Please copy all of the entries below line for line, without changing anything.

Material to process -

>> START

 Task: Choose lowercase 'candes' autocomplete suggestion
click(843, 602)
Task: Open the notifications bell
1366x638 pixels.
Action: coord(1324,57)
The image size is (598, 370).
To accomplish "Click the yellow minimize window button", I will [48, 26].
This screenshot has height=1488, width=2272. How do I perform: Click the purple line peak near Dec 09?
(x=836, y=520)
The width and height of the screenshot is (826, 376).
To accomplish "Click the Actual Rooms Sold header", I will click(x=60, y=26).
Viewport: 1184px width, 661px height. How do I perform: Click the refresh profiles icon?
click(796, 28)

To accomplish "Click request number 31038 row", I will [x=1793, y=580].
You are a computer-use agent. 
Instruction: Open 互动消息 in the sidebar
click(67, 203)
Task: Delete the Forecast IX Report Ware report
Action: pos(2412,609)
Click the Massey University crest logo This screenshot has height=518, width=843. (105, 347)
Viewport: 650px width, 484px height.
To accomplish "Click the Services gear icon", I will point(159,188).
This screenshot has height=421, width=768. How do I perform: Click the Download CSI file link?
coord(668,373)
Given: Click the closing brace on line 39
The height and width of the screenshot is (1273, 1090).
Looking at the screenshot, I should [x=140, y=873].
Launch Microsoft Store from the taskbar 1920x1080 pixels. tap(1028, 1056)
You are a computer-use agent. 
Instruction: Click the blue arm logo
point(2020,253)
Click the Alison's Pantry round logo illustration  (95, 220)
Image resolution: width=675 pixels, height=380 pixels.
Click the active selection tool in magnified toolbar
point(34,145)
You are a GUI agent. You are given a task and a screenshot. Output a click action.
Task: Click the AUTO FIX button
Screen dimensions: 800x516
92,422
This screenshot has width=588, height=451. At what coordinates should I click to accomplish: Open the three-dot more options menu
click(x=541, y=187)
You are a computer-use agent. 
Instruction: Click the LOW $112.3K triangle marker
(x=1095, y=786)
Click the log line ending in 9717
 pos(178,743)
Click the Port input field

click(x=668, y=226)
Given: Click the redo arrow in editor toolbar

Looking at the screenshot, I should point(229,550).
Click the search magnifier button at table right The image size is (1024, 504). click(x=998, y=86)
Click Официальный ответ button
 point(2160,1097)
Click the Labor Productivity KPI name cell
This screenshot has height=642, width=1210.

>> END

Written answer -
 Task: Choose lowercase 'candes' autocomplete suggestion
click(843, 602)
Task: Open the notifications bell
1366x638 pixels.
Action: coord(1324,57)
The image size is (598, 370).
To accomplish "Click the yellow minimize window button", I will [48, 26].
This screenshot has height=1488, width=2272. How do I perform: Click the purple line peak near Dec 09?
(x=836, y=520)
The width and height of the screenshot is (826, 376).
To accomplish "Click the Actual Rooms Sold header", I will click(x=60, y=26).
Viewport: 1184px width, 661px height. How do I perform: Click the refresh profiles icon?
click(796, 28)

To accomplish "Click request number 31038 row", I will [x=1793, y=580].
You are a computer-use agent. 
Instruction: Open 互动消息 in the sidebar
click(67, 203)
Task: Delete the Forecast IX Report Ware report
Action: pos(2412,609)
Click the Massey University crest logo This screenshot has height=518, width=843. (105, 347)
Viewport: 650px width, 484px height.
To accomplish "Click the Services gear icon", I will point(159,188).
This screenshot has height=421, width=768. How do I perform: Click the Download CSI file link?
coord(668,373)
Given: Click the closing brace on line 39
The height and width of the screenshot is (1273, 1090).
Looking at the screenshot, I should [x=140, y=873].
Launch Microsoft Store from the taskbar 1920x1080 pixels. tap(1028, 1056)
You are a computer-use agent. 
Instruction: Click the blue arm logo
point(2020,253)
Click the Alison's Pantry round logo illustration  (95, 220)
Image resolution: width=675 pixels, height=380 pixels.
Click the active selection tool in magnified toolbar
point(34,145)
You are a GUI agent. You are given a task and a screenshot. Output a click action.
Task: Click the AUTO FIX button
Screen dimensions: 800x516
92,422
This screenshot has width=588, height=451. At what coordinates should I click to accomplish: Open the three-dot more options menu
click(x=541, y=187)
You are a computer-use agent. 
Instruction: Click the LOW $112.3K triangle marker
(x=1095, y=786)
Click the log line ending in 9717
 pos(178,743)
Click the Port input field

click(x=668, y=226)
Given: Click the redo arrow in editor toolbar

Looking at the screenshot, I should point(229,550).
Click the search magnifier button at table right The image size is (1024, 504). click(x=998, y=86)
Click Официальный ответ button
 point(2160,1097)
Click the Labor Productivity KPI name cell
This screenshot has height=642, width=1210.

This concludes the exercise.